Under the tenure of this award, I will continue my current work developing an estimation algorithm to classify and enumerate cells captured with our GEDI device and imaged with fluorescent microscopy. I aim for this algorithm to be robust to fluctuations in labeling protocol and statistically rigorous so the algorithm can reject almost overwhelmingly large numbers of contaminating cells.
The Cornell Center on Microenvironment and Metastasis (CMM), in conjunction with the National Cancer Institute (NCI), recently sponsored a Young Investigators Award program. The program has several goals, as stated in the call:
“This program is designed to encourage Center postdocs and students to submit collaborative proposals for new research projects that advance the Center’s overall programmatic goal of advancing the science of energy conversion and storage by understanding and exploiting fundamental properties of active materials and their interfaces.

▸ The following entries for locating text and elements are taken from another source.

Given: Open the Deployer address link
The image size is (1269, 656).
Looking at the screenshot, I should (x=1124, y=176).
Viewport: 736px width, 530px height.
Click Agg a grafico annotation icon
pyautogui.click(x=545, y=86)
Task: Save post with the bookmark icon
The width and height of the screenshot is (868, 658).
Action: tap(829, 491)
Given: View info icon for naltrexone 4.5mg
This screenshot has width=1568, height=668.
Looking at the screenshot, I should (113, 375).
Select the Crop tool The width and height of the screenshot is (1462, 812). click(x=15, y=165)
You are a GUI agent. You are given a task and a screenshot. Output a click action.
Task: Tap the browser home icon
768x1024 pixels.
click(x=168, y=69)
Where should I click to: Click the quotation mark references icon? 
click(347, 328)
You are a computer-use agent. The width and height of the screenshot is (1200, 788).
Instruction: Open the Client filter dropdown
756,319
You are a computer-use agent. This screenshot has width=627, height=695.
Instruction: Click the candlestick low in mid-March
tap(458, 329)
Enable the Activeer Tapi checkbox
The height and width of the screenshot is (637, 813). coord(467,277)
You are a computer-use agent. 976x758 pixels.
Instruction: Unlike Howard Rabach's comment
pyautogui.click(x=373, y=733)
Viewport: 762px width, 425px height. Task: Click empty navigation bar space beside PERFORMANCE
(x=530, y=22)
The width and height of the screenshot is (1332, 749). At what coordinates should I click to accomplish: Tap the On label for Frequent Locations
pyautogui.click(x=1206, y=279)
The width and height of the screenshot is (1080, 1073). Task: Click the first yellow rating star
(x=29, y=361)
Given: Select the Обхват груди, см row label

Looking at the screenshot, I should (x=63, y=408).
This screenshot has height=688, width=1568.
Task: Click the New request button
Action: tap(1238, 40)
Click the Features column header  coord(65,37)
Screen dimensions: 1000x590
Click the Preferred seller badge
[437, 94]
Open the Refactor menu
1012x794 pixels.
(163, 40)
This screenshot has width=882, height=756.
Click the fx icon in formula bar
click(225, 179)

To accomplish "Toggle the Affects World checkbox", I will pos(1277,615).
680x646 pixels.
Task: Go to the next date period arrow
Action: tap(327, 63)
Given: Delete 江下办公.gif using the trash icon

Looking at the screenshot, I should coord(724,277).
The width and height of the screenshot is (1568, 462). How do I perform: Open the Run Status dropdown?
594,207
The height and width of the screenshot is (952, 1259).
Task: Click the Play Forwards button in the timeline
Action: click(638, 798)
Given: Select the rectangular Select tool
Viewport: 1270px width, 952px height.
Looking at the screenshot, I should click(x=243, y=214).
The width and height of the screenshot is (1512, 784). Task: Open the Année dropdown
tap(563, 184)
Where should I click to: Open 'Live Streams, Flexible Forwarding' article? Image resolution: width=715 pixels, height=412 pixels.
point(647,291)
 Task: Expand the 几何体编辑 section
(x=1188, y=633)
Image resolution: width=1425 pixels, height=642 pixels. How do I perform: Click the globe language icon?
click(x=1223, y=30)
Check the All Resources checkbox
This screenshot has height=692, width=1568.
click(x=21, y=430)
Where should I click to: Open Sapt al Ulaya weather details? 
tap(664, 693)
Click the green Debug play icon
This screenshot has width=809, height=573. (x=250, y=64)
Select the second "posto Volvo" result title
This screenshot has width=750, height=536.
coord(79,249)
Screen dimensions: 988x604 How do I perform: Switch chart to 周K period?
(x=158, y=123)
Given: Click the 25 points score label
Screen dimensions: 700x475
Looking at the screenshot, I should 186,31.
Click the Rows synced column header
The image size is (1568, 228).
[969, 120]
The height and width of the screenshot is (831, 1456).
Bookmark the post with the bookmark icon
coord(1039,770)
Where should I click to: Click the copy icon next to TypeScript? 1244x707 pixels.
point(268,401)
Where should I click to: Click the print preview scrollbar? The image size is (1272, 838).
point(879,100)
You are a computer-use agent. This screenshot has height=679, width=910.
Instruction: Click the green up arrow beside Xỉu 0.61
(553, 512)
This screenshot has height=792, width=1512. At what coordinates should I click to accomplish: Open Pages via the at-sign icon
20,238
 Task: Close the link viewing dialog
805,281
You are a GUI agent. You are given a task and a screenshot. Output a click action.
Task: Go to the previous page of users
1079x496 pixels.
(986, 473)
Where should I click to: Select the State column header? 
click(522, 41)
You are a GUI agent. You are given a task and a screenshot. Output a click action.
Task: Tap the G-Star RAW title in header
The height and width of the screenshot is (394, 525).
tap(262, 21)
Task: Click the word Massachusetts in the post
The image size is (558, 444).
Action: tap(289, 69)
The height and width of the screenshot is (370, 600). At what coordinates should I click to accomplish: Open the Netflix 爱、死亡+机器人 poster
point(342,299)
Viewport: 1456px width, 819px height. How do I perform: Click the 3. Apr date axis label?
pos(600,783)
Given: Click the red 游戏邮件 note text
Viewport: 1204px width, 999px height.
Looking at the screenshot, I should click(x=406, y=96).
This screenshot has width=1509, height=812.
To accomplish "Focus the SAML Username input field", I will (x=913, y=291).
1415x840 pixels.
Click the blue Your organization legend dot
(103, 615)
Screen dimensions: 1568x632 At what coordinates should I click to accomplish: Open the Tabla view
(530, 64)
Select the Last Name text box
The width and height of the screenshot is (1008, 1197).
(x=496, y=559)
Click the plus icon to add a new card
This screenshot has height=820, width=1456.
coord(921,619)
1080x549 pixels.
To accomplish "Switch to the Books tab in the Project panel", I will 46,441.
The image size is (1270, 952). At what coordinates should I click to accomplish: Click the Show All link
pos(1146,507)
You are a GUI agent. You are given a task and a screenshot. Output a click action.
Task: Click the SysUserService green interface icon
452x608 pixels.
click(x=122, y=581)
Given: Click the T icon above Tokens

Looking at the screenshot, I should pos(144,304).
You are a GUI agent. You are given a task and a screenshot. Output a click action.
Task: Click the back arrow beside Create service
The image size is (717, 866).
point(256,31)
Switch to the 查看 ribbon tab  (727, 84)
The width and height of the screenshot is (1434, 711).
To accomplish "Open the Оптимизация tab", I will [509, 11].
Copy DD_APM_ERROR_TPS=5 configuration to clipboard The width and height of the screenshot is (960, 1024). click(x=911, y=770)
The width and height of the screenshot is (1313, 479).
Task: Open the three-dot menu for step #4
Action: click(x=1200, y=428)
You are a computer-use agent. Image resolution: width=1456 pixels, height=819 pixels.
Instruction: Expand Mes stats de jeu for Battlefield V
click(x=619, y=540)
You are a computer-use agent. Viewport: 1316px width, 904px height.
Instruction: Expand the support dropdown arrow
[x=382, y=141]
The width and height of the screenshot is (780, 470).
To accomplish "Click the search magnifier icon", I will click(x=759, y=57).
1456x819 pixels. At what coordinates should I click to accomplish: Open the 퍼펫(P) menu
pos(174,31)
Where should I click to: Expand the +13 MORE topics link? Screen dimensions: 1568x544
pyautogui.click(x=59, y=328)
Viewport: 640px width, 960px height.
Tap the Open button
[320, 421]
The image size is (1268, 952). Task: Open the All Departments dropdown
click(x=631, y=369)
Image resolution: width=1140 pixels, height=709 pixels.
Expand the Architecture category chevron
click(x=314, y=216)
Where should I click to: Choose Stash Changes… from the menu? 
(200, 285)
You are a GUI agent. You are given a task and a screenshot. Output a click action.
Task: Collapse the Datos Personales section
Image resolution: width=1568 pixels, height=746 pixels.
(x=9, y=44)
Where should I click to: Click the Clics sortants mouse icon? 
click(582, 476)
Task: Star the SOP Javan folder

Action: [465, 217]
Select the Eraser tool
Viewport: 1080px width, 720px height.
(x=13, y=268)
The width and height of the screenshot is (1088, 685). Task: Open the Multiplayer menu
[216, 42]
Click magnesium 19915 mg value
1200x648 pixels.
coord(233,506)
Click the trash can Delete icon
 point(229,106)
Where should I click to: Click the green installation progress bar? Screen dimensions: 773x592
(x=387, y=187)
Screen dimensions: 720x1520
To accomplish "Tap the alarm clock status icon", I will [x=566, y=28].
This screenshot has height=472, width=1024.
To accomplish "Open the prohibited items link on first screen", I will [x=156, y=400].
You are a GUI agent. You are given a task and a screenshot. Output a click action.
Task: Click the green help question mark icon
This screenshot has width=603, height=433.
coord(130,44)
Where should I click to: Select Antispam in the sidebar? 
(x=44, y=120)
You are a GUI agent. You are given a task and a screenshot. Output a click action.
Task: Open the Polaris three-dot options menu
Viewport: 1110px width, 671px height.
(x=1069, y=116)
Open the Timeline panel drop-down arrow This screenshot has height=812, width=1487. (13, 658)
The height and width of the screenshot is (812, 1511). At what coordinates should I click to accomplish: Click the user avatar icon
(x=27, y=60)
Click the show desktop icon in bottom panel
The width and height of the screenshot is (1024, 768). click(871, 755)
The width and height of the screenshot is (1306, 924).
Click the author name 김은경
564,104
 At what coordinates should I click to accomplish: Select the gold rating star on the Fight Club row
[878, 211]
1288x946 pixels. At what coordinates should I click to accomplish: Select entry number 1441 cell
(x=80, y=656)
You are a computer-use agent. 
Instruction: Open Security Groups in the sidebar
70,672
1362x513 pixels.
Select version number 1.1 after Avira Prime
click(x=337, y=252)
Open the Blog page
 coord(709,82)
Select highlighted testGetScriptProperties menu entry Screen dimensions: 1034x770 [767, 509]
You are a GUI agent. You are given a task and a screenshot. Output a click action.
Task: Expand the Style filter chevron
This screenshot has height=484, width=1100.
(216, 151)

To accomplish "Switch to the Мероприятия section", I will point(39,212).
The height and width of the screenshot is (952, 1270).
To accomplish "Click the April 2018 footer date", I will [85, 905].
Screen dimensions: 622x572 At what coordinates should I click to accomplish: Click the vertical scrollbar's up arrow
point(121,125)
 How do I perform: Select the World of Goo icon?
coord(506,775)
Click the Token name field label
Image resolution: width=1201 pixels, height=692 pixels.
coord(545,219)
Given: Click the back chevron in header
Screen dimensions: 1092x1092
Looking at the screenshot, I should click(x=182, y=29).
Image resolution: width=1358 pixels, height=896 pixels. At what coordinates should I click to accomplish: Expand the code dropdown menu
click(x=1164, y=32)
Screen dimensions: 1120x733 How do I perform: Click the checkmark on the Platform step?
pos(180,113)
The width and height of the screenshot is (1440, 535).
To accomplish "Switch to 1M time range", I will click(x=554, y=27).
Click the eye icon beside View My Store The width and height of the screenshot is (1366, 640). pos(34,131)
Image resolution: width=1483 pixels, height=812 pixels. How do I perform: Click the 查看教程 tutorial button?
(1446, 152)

The program also seeks to provide young investigators with an opportunity to develop collaborations and grant writing skills.”
The CMM provided a maximum of $25,000 (direct costs) of support to the winning proposal. I submitted a proposal in collaboration with Casey Kraning of the Reinhart-King lab to study functional properties of CTCs. This was a valuable experience in experiment planning and grant-writing, and I appreciated having this opportunity while still a graduate student. Our proposal was one of the two selected for funding, and we are very excited to pursue the research enabled by this award.